Another proposal for middleware arose in another consortium, this time under the coordination of Professor Luís Geraldo Meloni, from Unicamp’s College of Electrical Engineering. Called Jangada (raft), it is based on the equivalent European system. “The name was a reference to the fact that one of the applications developed was an Internet browser for the TV”, says Meloni, who led a group of 30 researchers in which also took part some from Fitec, a technological research foundation from Recife, Pernambuco, which likewise has laboratories in Campinas, the State University of Londrina and Rcasoft, a company from Campinas. The middleware of the group from Unicamp was integrated with USP’s access terminal and is one of the options to be analyzed by the Digital TV Development Committee.
Meloni also led a consortium that studied the so-called return channel or interactivity. By this channel, the TV viewer will be able to receive or to ask for available information, use the Internet, vote, or choose alternative proposals in a program of the broadcasting station, besides buying products shown on the screen.
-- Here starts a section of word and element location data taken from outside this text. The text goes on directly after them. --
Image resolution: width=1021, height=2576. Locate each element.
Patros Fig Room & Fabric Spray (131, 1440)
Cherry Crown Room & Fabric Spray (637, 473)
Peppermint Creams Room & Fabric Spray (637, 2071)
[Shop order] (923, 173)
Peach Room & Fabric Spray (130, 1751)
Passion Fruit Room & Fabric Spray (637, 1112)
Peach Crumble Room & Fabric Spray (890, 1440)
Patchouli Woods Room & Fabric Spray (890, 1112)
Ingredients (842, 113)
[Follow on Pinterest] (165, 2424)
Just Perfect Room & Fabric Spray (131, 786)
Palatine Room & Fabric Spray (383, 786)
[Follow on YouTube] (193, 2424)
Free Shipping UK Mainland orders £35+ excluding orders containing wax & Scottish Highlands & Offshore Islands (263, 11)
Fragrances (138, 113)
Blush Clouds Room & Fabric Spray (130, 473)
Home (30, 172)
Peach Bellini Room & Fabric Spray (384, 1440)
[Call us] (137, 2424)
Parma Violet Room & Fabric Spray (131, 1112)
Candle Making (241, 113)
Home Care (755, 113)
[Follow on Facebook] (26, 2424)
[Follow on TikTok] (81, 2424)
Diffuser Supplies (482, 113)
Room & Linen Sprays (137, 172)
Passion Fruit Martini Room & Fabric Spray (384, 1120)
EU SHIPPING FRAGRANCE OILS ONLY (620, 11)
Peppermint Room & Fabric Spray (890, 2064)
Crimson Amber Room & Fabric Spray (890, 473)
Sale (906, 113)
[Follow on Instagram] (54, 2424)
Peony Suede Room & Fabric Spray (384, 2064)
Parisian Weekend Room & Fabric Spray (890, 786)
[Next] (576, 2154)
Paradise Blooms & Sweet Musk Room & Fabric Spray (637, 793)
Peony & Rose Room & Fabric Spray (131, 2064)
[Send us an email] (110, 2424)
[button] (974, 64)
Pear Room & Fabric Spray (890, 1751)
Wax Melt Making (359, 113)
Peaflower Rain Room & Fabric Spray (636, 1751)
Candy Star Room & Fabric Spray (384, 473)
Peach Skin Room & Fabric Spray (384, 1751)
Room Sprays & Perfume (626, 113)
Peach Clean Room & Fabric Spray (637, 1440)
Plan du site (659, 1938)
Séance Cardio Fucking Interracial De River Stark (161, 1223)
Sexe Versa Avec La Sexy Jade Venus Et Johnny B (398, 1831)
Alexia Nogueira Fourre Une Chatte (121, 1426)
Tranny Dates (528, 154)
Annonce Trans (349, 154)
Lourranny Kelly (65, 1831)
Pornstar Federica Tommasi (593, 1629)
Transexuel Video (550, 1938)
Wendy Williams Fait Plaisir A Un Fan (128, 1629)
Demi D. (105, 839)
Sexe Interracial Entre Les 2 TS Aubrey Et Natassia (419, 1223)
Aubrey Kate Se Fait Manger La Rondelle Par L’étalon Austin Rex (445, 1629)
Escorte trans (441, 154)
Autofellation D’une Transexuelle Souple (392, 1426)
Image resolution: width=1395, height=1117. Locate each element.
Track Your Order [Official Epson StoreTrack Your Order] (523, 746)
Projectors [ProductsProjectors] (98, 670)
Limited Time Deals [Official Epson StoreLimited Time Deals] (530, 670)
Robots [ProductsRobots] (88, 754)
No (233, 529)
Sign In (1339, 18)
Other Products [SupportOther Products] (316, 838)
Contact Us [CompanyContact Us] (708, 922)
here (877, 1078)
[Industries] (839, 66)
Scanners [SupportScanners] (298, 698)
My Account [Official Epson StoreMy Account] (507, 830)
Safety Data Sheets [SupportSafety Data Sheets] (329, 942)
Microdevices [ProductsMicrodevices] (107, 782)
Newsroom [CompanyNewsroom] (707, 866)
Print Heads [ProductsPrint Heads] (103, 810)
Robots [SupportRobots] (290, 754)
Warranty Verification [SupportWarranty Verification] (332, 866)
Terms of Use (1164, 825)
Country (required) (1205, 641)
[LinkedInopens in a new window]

The problem is that this interactivity does not travel by a transmission channel, like Channel 11, for example.
It needs another TV channel or to travel via cell phone, fixed telephony, radio, electricity network, or new systems like Wi-fi or Wimax, a system in which a network around an antenna will be able to serve television sets in a radius of up to 60 kilometers. “Our proposal includes the use of the Wimax technology adapted to the VHF-UHF frequency range, used today in free-to-air television.” Accordingly, the project may result in requesting several patents and software registrations. For this project, Meloni coordinated 80 researchers, including groups from UFRJ, the Advanced Studies in Communications Institute of Campina Grande, in Paraíba, from Fitec, from Telefônica and from Samsung, besides from Linear, a company that, also from the town of Santa Rita do Sapucaí, in Minas, produces and exports digital transmitters for use by American TV broadcasting stations.
TV-vote
Another well-developed area in the researches were the content systems. Fernando Carvalho Gomes, from the Federal University of Ceará, led a consortium that developed interactive contents like the T-mail, to exchange messages between TV viewers, besides software that make it possible to diarize and personalize the programming. This will be important, because the terminals will have to have a sort of hard disk, as in computers, in which a program or TV news can be interrupted, to answer a telephone call, for example, and then carry on from where it stopped, or to record something that one cannot watch at that moment.
He also developed the TV-vote. “It’s an application with all the security requirements for voting, for a person to vote only once in polls, referendums etc. The group is preparing patents to be deposited in the United States and in Europe. The University of Fortaleza (Unifor), the Atlantic Institute, the Federal Technological Education Center of Ceará (CEFET-CE) and Omni, a video content company, took part in this consortium.”